Lowe was voted the best defensive player in the Big Ten this season as a junior. And how well the shoulder that kept him out of action for three-plus games holds up is critical for the No. 9 seeded Boilermakers, because Lowe figures to be the principal pest to all-American guard T.J. Ford of top-seeded Texas.

"I try to keep the soreness out, but don't really think about it because this is not the time to think about myself," Lowe said. "As long as I can move, I'm playing."

Lowe has not lost any fear since returning for the first time in Purdue's loss to Michigan State in the league tournament eight days ago. Late the first half of the victory over LSU in the first round here Friday, Lowe drove hard to the basket and fell so awkwardly that the team thought he might have suffered another separation.

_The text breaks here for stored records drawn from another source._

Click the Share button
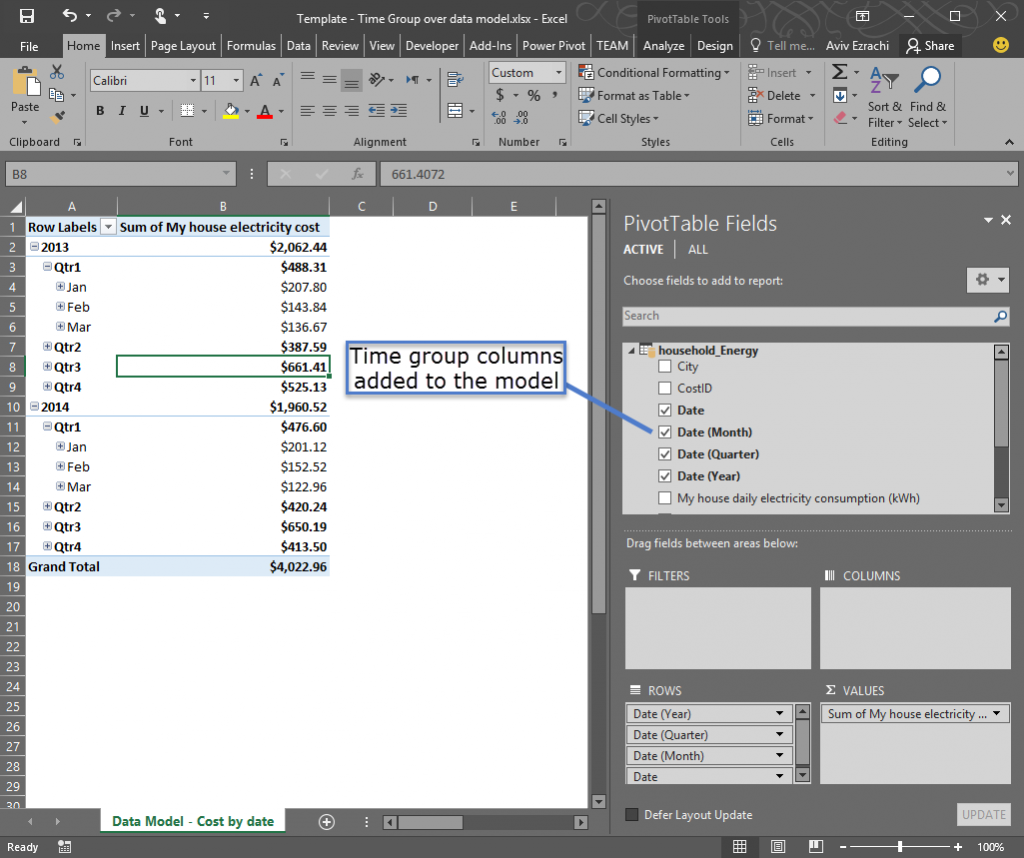This screenshot has height=858, width=1024. [930, 44]
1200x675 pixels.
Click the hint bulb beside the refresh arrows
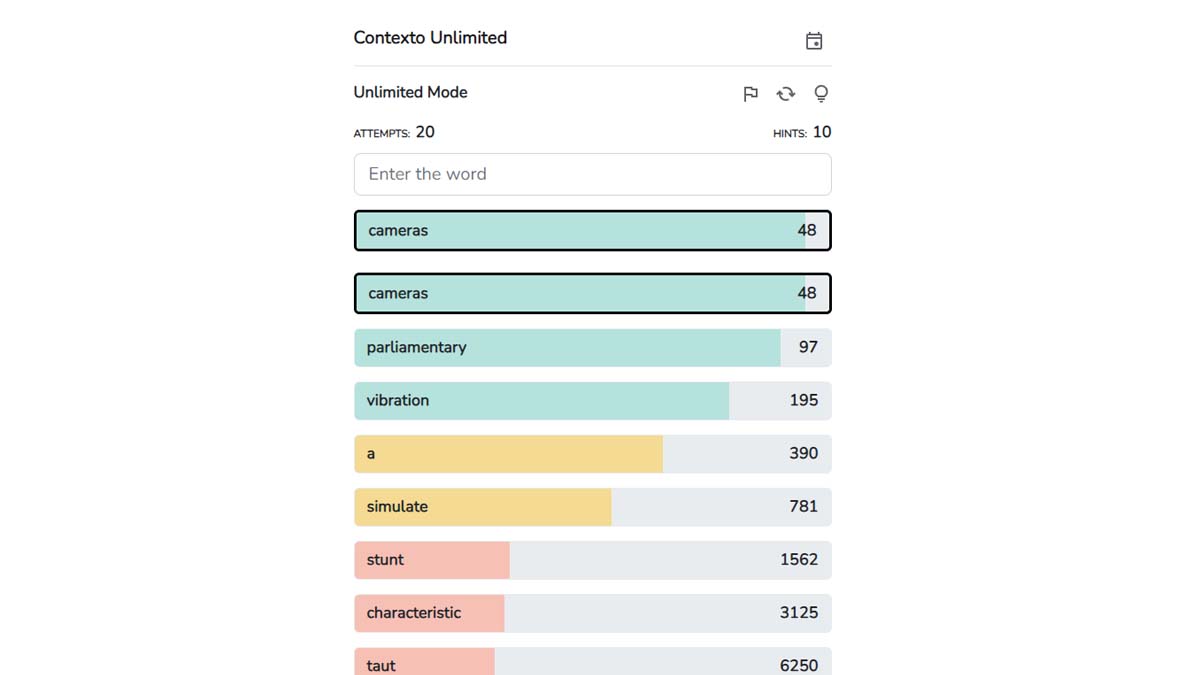pyautogui.click(x=821, y=93)
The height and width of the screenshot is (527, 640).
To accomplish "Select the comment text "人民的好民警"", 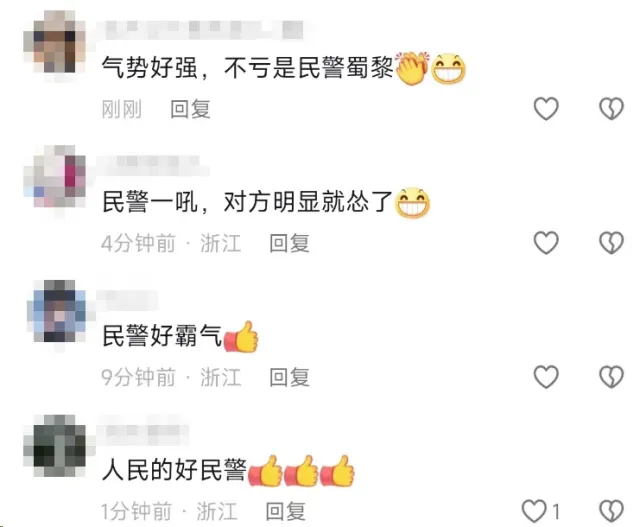I will click(174, 470).
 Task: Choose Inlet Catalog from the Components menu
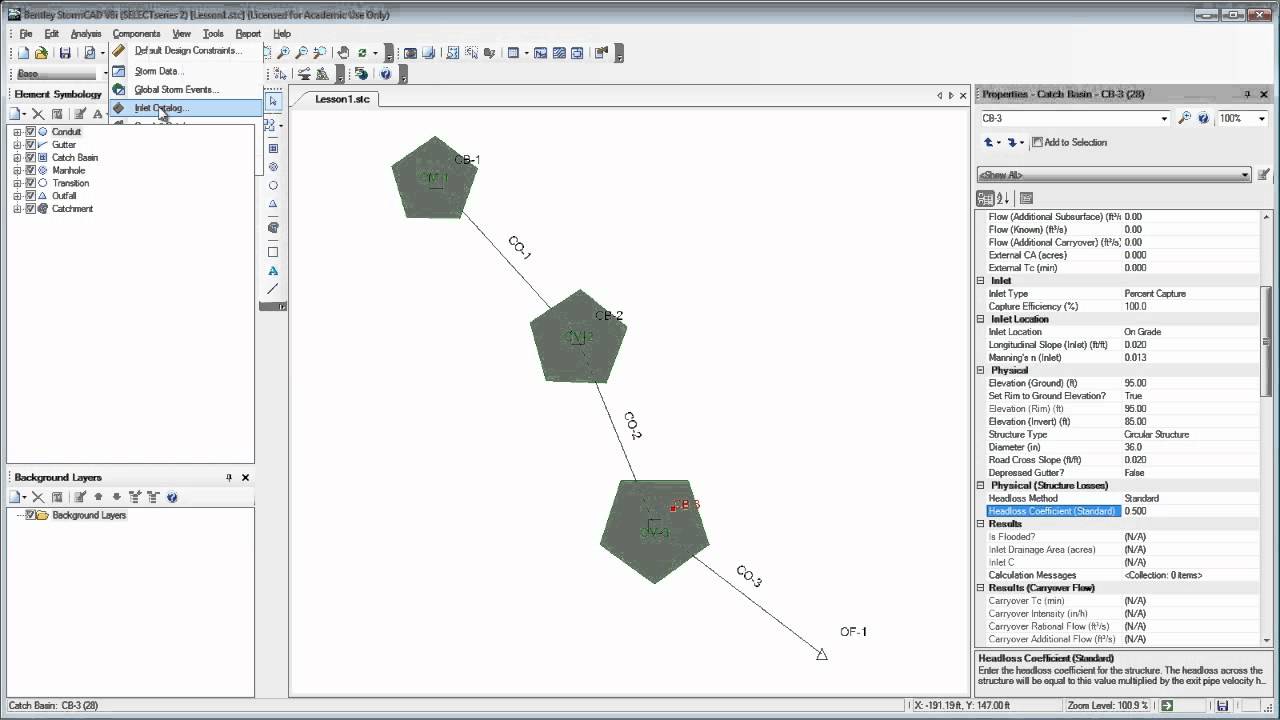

He had not and returned in the second half. But his teammates, especially backup Melvin Buckley, who hit 5 of 6 three-point shots, played well enough to keep LSU in check that Lowe needed to play just 22 minutes. Freshman Buckley's 20 points were more than twice his previous high for Purdue, whose bench outscored LSU's by 27 points.

Lowe, who missed last season recovering from surgery on his right shoulder, and backcourt mates Willie Deane and Brandon McKnight have been among the major reasons the Boilermakers earned their way back to the NCAA tournament after a two-year absence.

Deane leads the team in scoring (18 per game) and steals, is second in rebounding (5.1) and behind only McKnight in assists. Lowe is second in scoring (11.7) and steals and protects the ball nearly as well as McKnight. And the 6-foot-3, 197-pound Lowe is a tenacious defender.

"He brings a lot of energy and long arms," Purdue Coach Gene Keady said. "Plus he's got great instincts. And his [awareness] is as good as anyone I've ever had. He does a good job of kind of energizing everyone else. He's kind of the heart and soul of our group."

Keady was coy about who would check Ford, suggesting McKnight might start on him first. Lowe clearly is eager for a try.

"Of course, I want to guard the player that's the key to every team," Lowe said. "Why wouldn't you want to play against the best player in the country?"

Ford is exceptional for so many reasons, among them the ability to change speeds without diminishing his effectiveness.

"Once he moves outside the speed limit," Texas Coach Rick Barnes said, "he still has great vision."

Added Keady: "It looks like teams are going to stop him at the top of the circle, and all of a sudden he's got in the hole on you."

Without sounding cocky, Ford said it mattered little which Boilermaker checks him.

"I'll still get our team in the offense," he said. "I'll still try to get the ball inside, get open looks."

The Purdue players have tried to magnify all slights, real or imagined, here. And Lowe seemed to take some offense to Ford saying he could be effective regardless of the Boilermaker defender.

"I don't worry about what he says," Lowe snapped.